Your goal: Repeat the following entries verbatim, apart from the pictures.

Start of Supplied entries

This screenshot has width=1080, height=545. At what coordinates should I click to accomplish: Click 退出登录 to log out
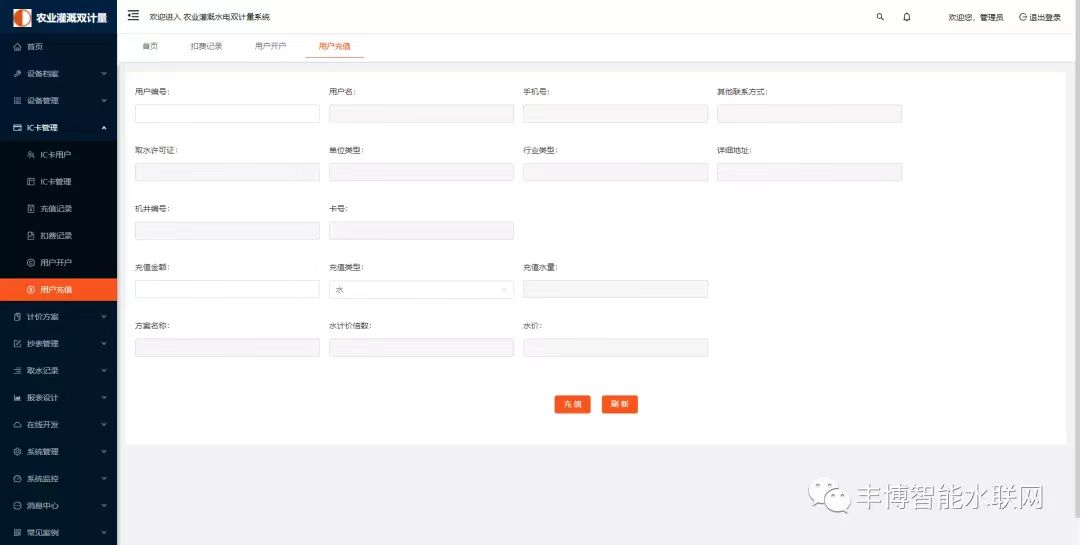(x=1040, y=17)
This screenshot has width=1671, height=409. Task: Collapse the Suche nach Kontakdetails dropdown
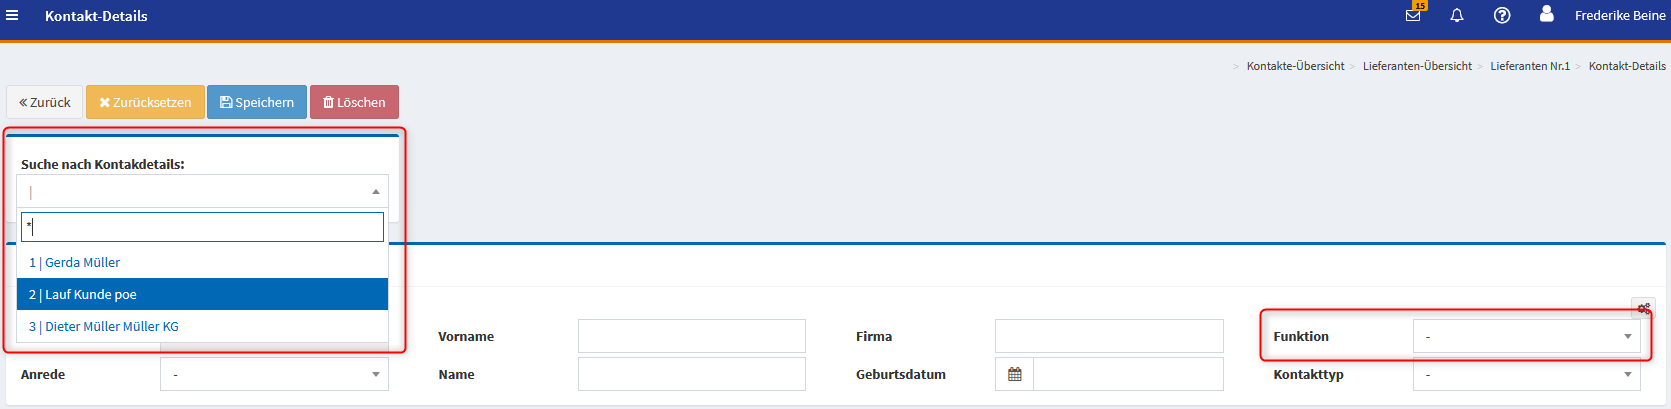(375, 191)
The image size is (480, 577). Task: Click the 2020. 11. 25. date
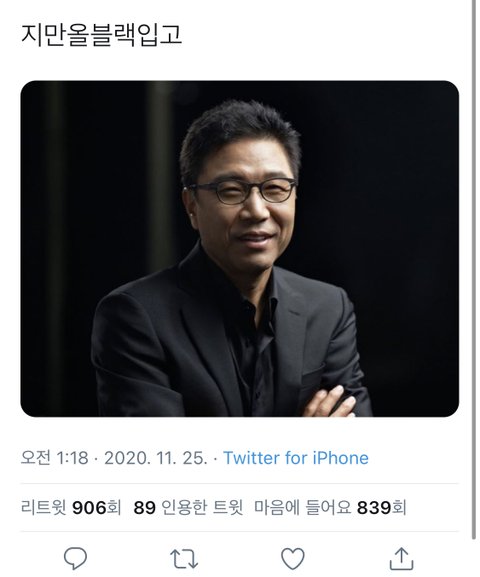(x=156, y=458)
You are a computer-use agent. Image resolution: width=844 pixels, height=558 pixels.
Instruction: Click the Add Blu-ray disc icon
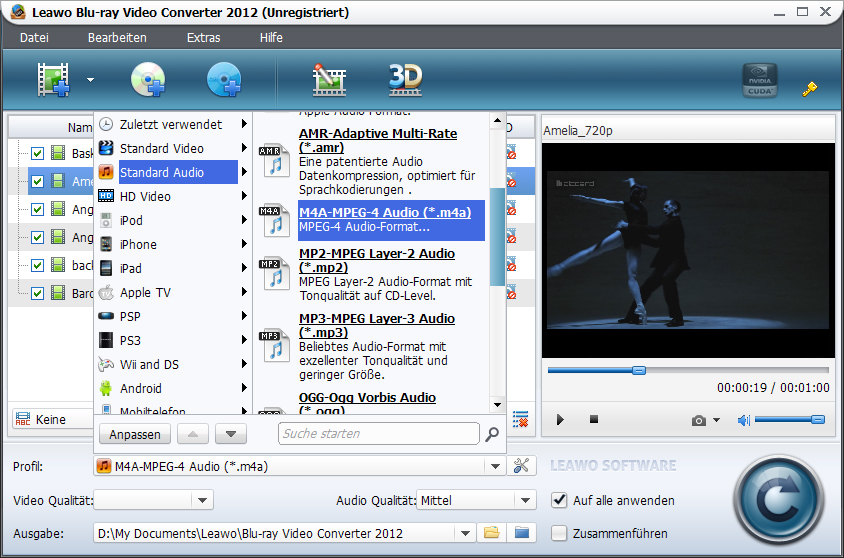(225, 79)
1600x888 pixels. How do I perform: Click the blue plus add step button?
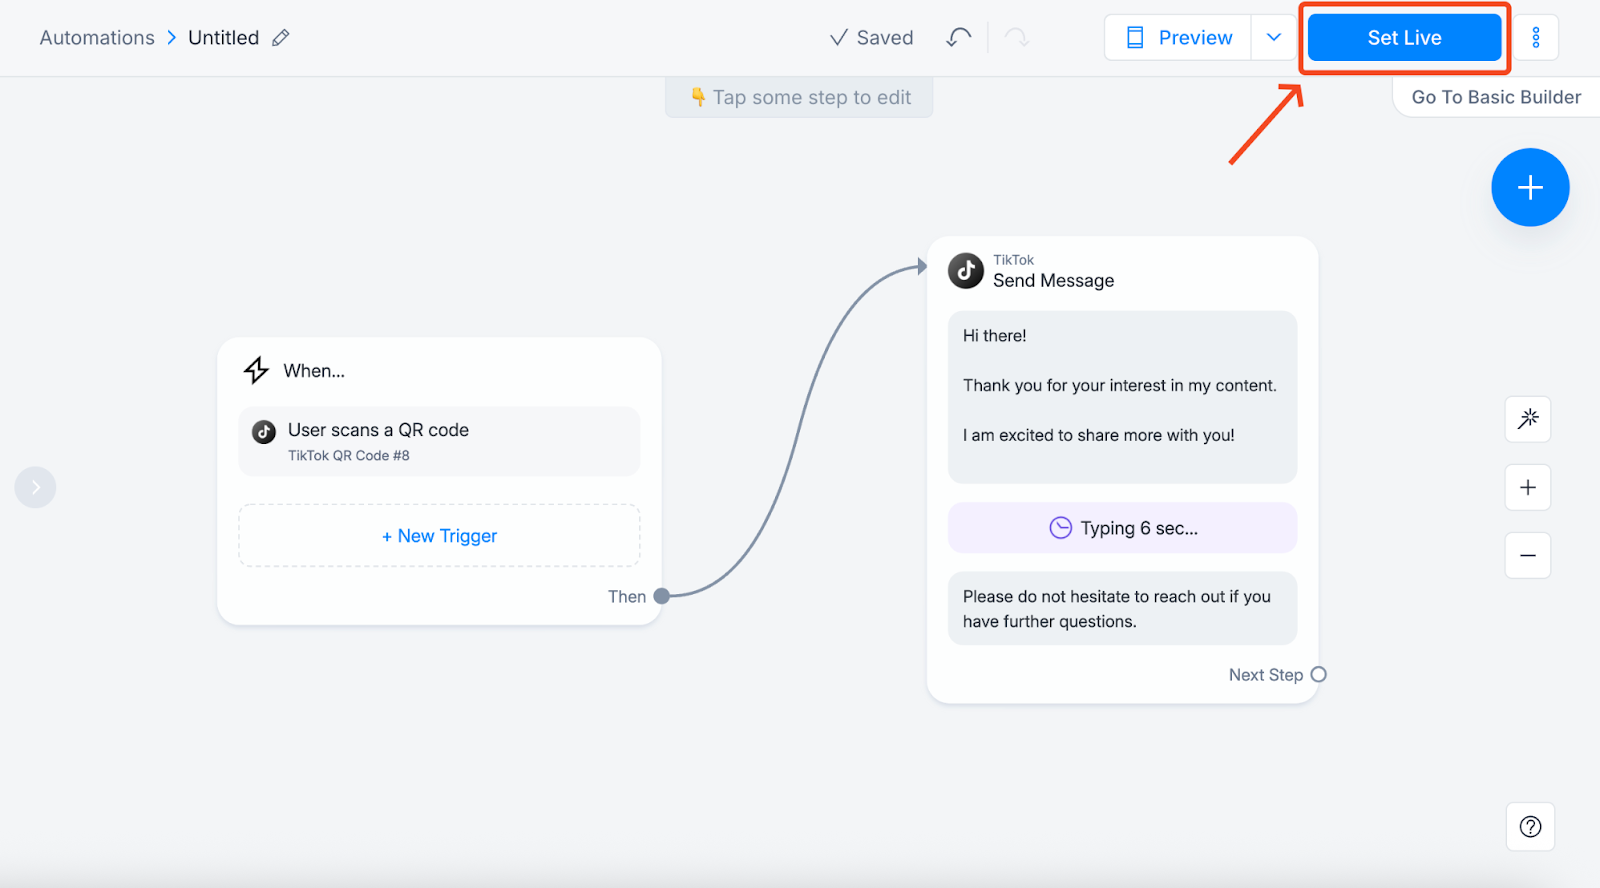pyautogui.click(x=1529, y=188)
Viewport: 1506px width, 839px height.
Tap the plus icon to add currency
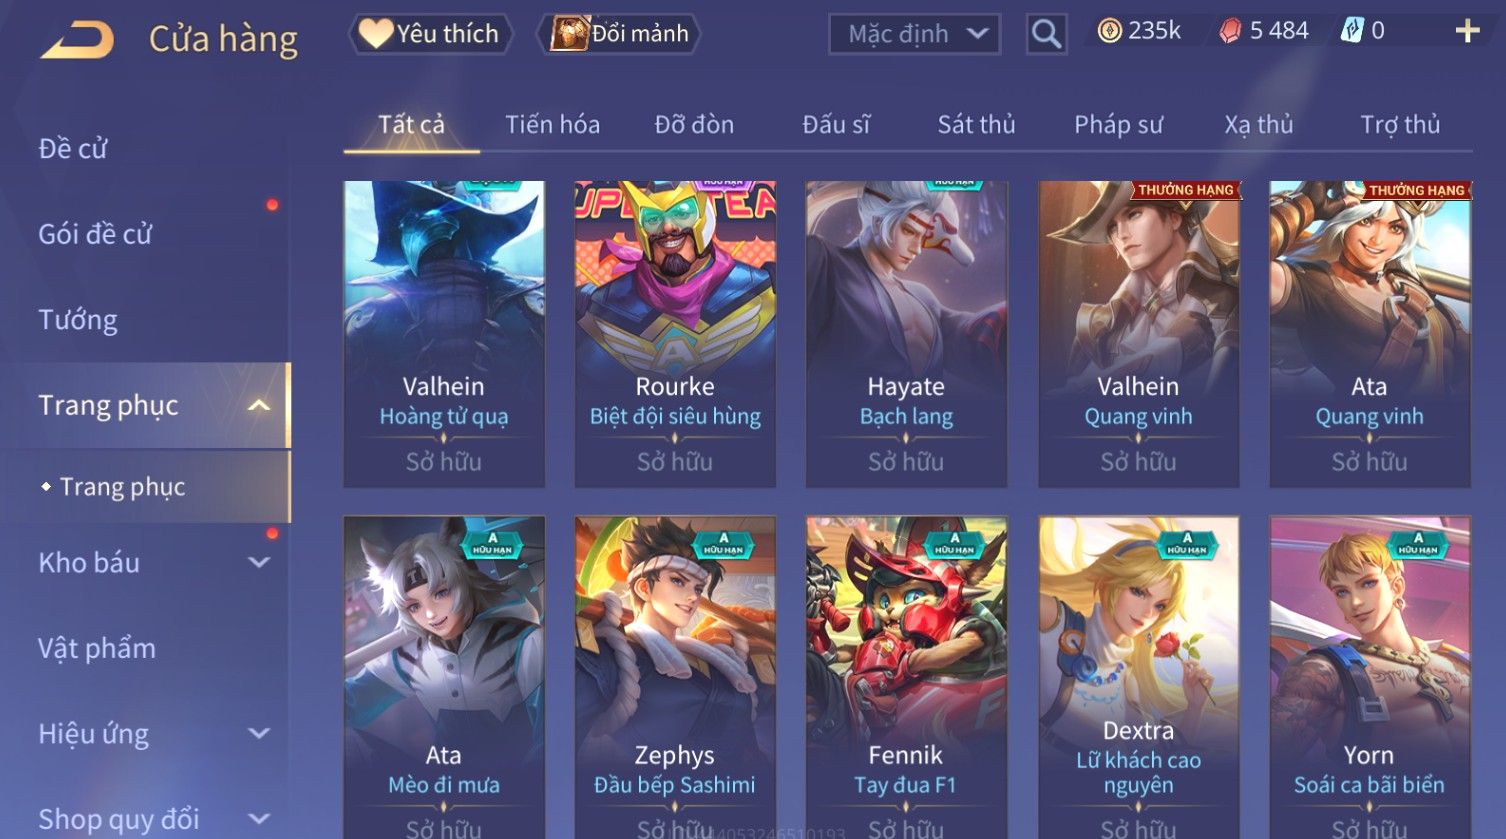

End of Supplied entries

Solution below:
This screenshot has width=1080, height=545. At what coordinates should I click to accomplish: Click 退出登录 to log out
(x=1040, y=17)
This screenshot has width=1671, height=409. Task: Collapse the Suche nach Kontakdetails dropdown
(375, 191)
The image size is (480, 577). Task: Click the 2020. 11. 25. date
(x=156, y=458)
You are a computer-use agent. Image resolution: width=844 pixels, height=558 pixels.
Instruction: Click the Add Blu-ray disc icon
(225, 79)
1600x888 pixels. How do I perform: Click the blue plus add step button?
pyautogui.click(x=1529, y=188)
Viewport: 1506px width, 839px height.
Tap the plus icon to add currency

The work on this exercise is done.